[Task details] Copy each line of the records below that has "agent" in it.

[Information]

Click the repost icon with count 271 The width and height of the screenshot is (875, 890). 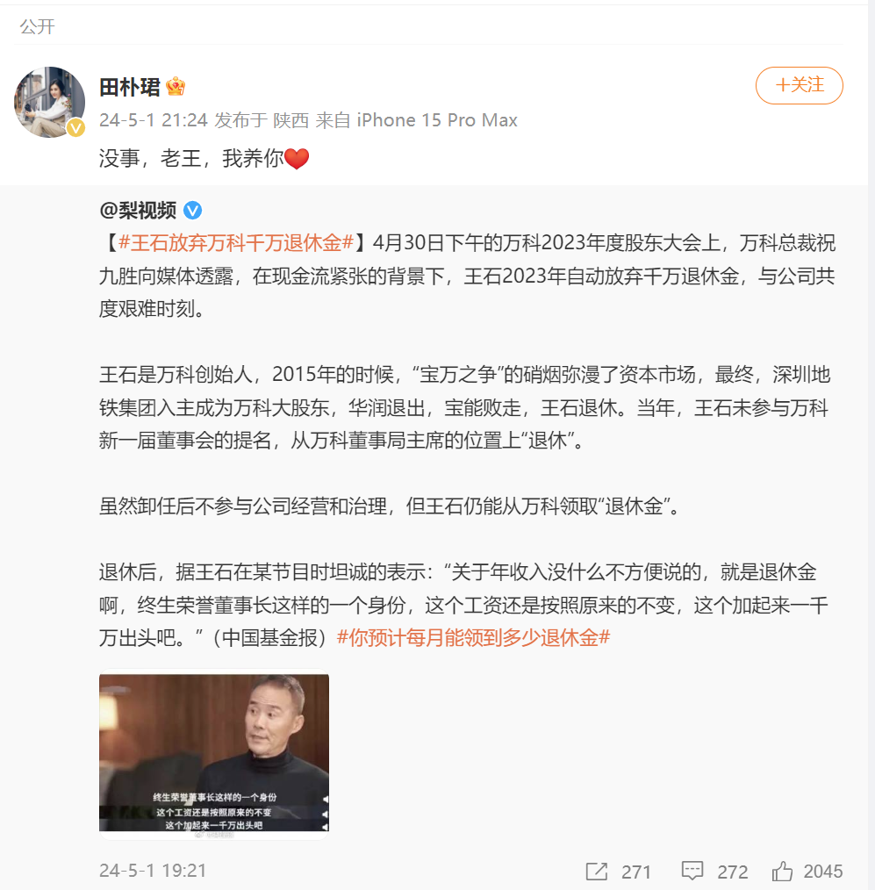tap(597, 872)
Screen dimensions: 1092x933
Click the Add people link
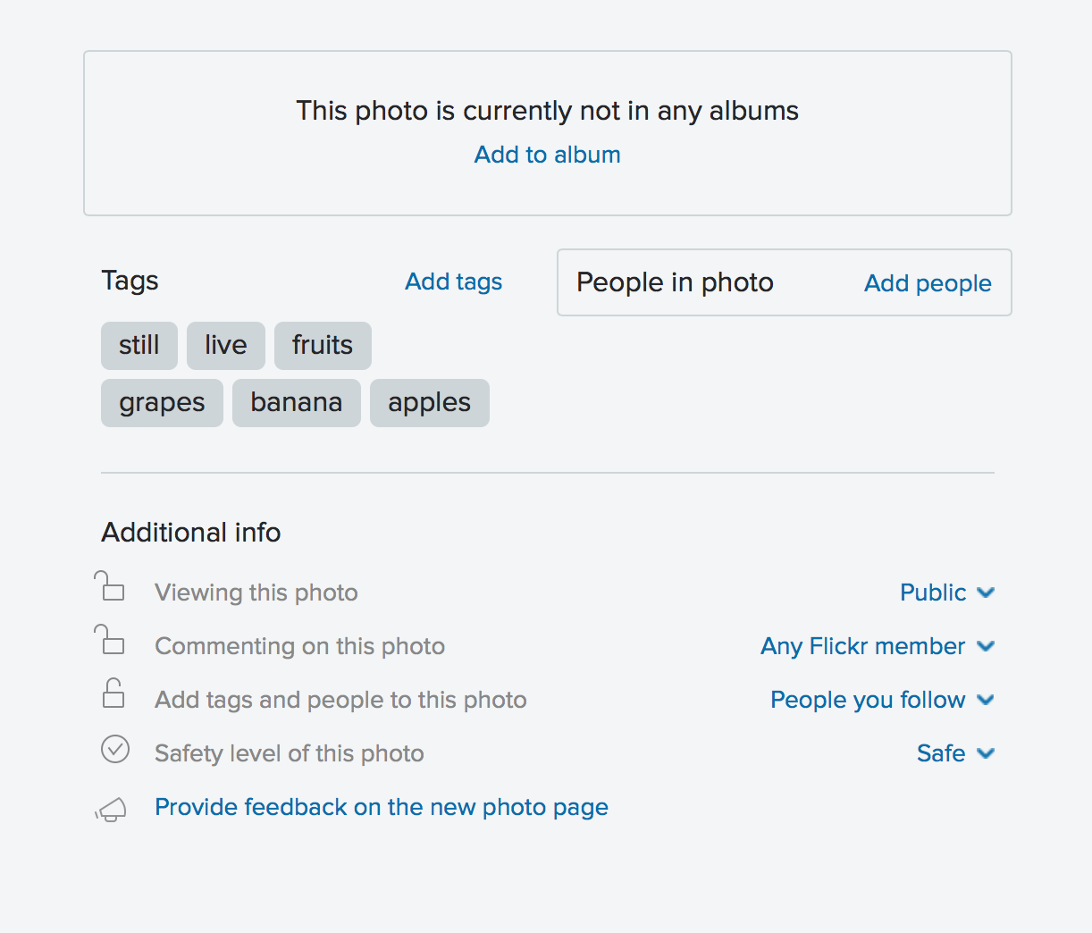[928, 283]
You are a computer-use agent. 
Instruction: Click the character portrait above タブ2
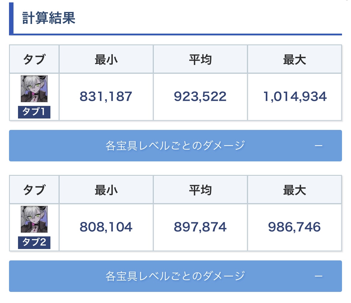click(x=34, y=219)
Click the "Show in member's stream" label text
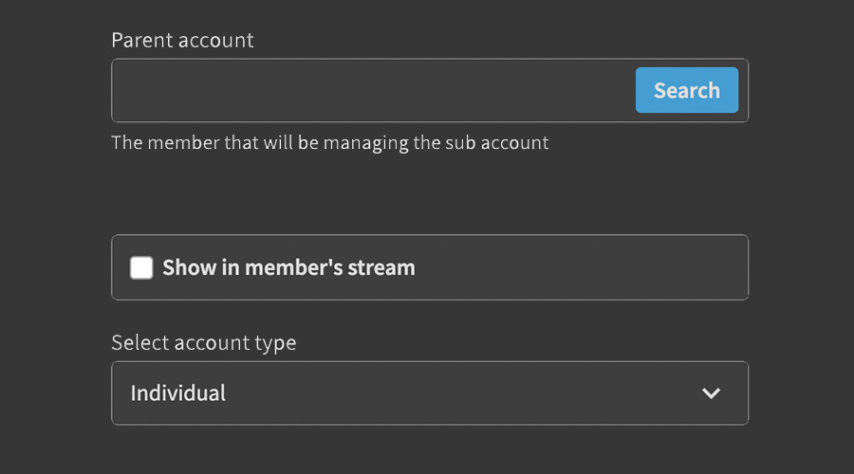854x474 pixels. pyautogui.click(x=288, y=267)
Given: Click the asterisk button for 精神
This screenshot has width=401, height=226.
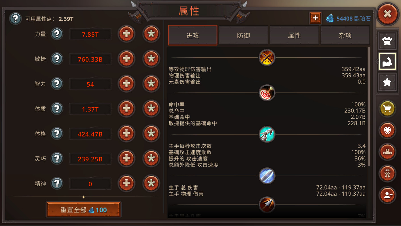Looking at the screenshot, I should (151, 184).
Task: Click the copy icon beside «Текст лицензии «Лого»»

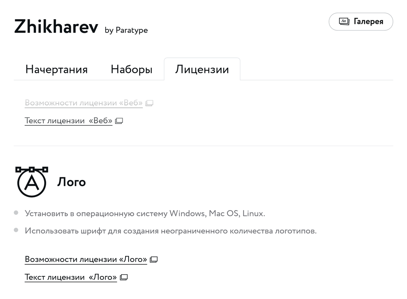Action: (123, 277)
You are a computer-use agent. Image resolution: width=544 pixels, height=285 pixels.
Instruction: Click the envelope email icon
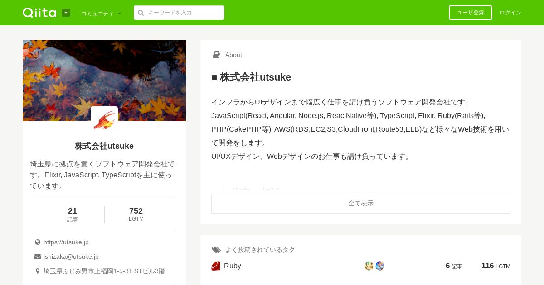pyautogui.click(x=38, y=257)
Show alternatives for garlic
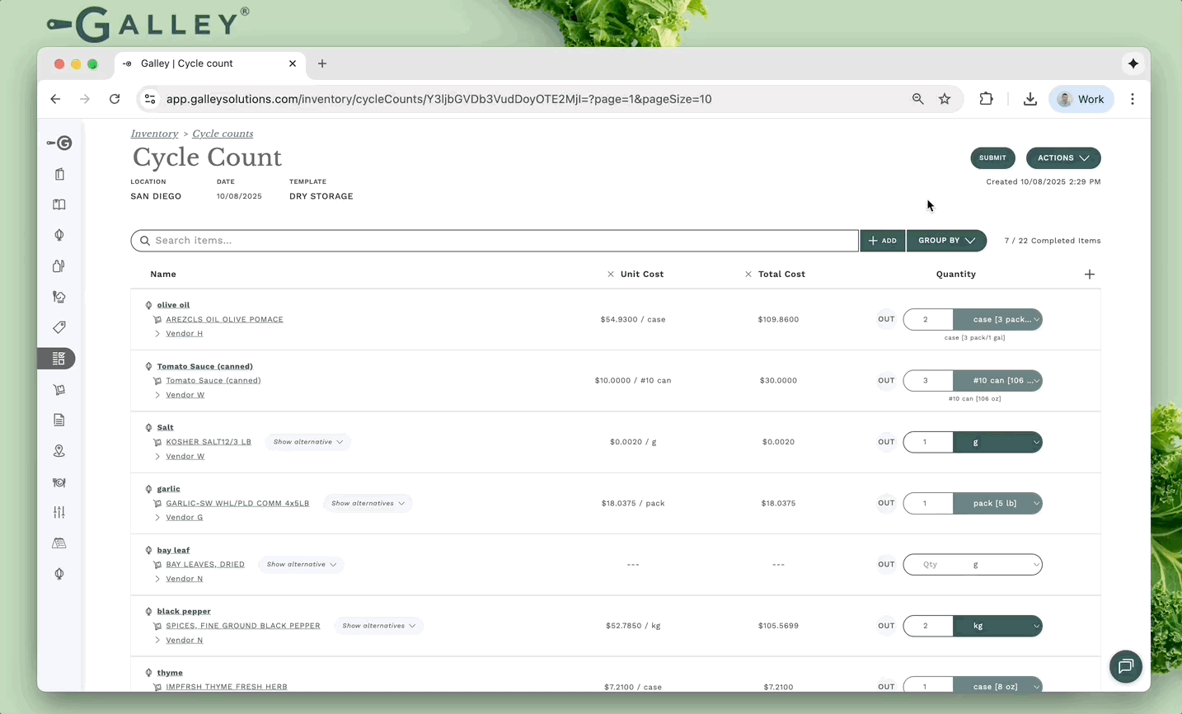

[Output of the task]
You are a computer-use agent. 
You are a computer-use agent. Image resolution: width=544 pixels, height=285 pixels.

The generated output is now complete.